*** Opening of SOURCE DOCUMENT ***
The job took me away for a while as it sometimes does. While the corn was lost as a result of drought and neglect, the experimental plot held on longer and is showing more weed growth than the experimental plot.

I still have 2 buckets of grass clippings out there that have been rotting away for the past 3 months. The smell is gone and has been gone for a couple of months. Lack of rain for the last few weeks has exposed the top couple of inches. I'm getting some kind of unidentified larva squirming around the top of one bucket. The top inch of material in each bucket is a dark brown-mud looking mess. Under that the clippings are a lighter brown and fully recognizable-looks like soaking wet hay. The very top of the bucket with the larvae is drying and appears to be forming a sort of skin (gley?). This larvae bucket did not have the liquid removed. The initial nutrients were still in there. In the other bucket, it was drained a couple of times.
*** Close of SOURCE DOCUMENT ***
*** Opening of DATASET EXTRACT ***
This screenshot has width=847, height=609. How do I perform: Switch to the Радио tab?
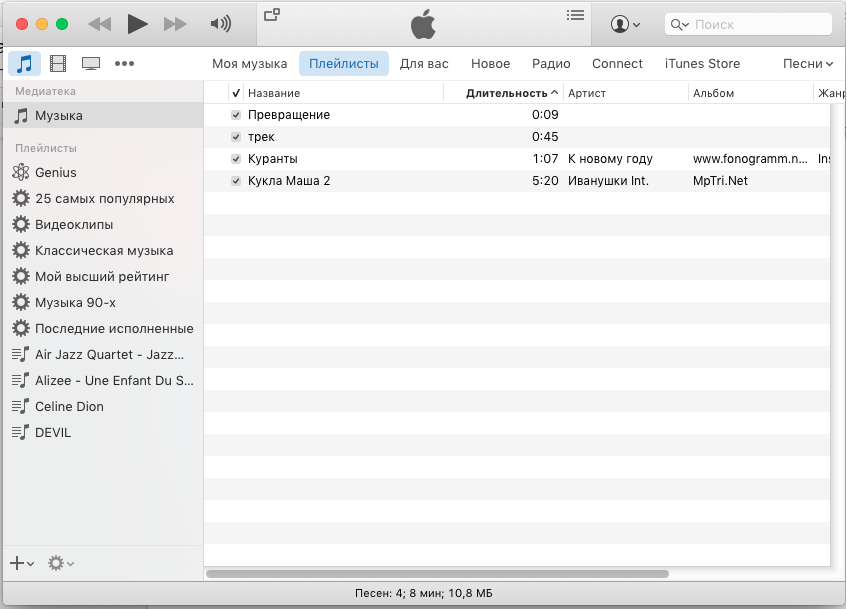point(551,64)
*** Close of DATASET EXTRACT ***
## HOW TO COMPLETE THIS TASK:
For each statement, answer yes or no according to the passage on rotting grass clippings, quoting the words that decide it: 1. The buckets of clippings still give off a smell. 2. The bucket with the larvae had its liquid drained. 3. Below the top inch, the clippings can still be recognized. The material has no connection to the passage on rotting grass clippings.

## FINISHED EXERCISE:
1. No: "The smell is gone and has been gone for a couple of months."
2. No: "This larvae bucket did not have the liquid removed."
3. Yes: "Under that the clippings are a lighter brown and fully recognizable-looks like soaking wet hay."